The rescues fuelled new hope for anxious relatives desperate to find their loved ones, as 150 rescue workers -- soldiers, firefighters and civil defence workers armed with spades and pickaxes -- searched for more survivors.
Six bodies had been recovered following the mudslide late Wednesday in a Niteroi slum.
But firefighters said there was little chance of finding survivors after part of the hillside fell away and slid some 700 metres swallowing everything in its path, including 50 houses, a day-care centre and a pizzeria.
The death toll yesterday rose to 157 in floods and mudslides around Rio since it was hit Monday by the worst rains in half a century.
Most of the casualties were trapped in landslides in the slums around Rio, a metropolis of some 16 million people that will host the World Cup football tournament in 2014 and the 2016 Summer Olympics.
The toll was likely to rise as dozens of people were reportedly still missing after the rains, which displaced more than 1,400 people and destroyed scores of homes.
Sabrina Carvalho de Jesus, 26, a hospital worker, escaped with her life when the earth began to move, but her grandfather, mother and six-year-old son were buried.
"Honestly, I don't hold out hope any more" for her missing loved ones, she said. They were under "an awful lot of earth, and been buried for 12 hours -- that's a lot of time", she added.

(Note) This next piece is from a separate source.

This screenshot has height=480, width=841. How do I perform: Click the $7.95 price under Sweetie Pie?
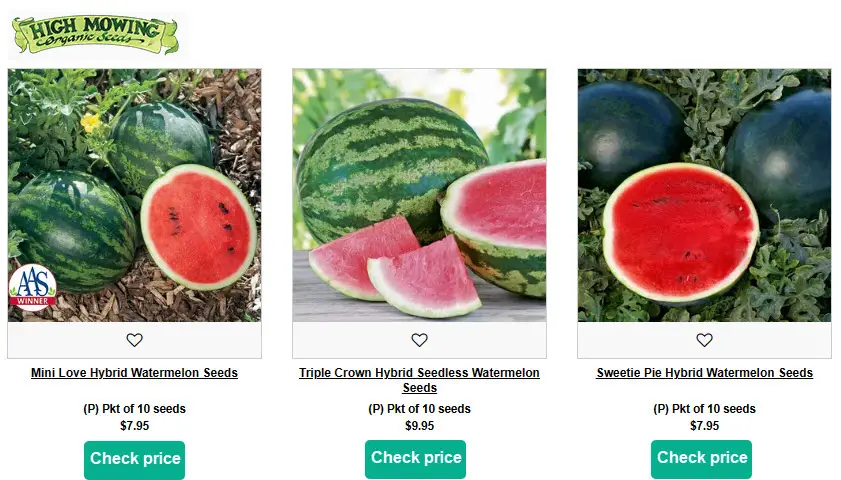(704, 426)
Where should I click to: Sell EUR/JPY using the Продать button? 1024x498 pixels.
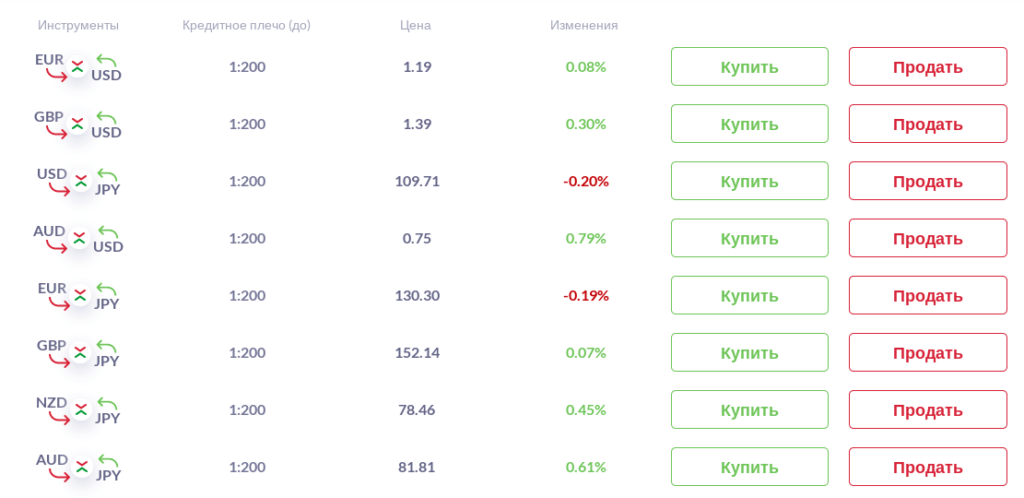927,295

The head of the Niteroi public services, Jose Mocarzel, said the Morro do Bumba shantytown had been built up over the past 25 years on an old landfill site and was particularly at risk.
A strong odour of methane lingered among the trash-strewn streets.
Flooding over the past days has been so intense that authorities urged residents to remain indoors. Rainfall lessened by Wednesday, but was predicted to continue all week.
Emergency officials said most fatalities were in slums around Rio de Janeiro and announced plans to try to evacuate tens of thousands of inhabitants fearing further loss of life.
Various officials and President Luiz Inacio Lula da Silva criticised decades of negligence which allowed shoddy home construction in high-risk zones.
But the authorities were blasted in the press for failing to anticipate the disaster.
"Where is the emergency plan?" said the daily O Globo.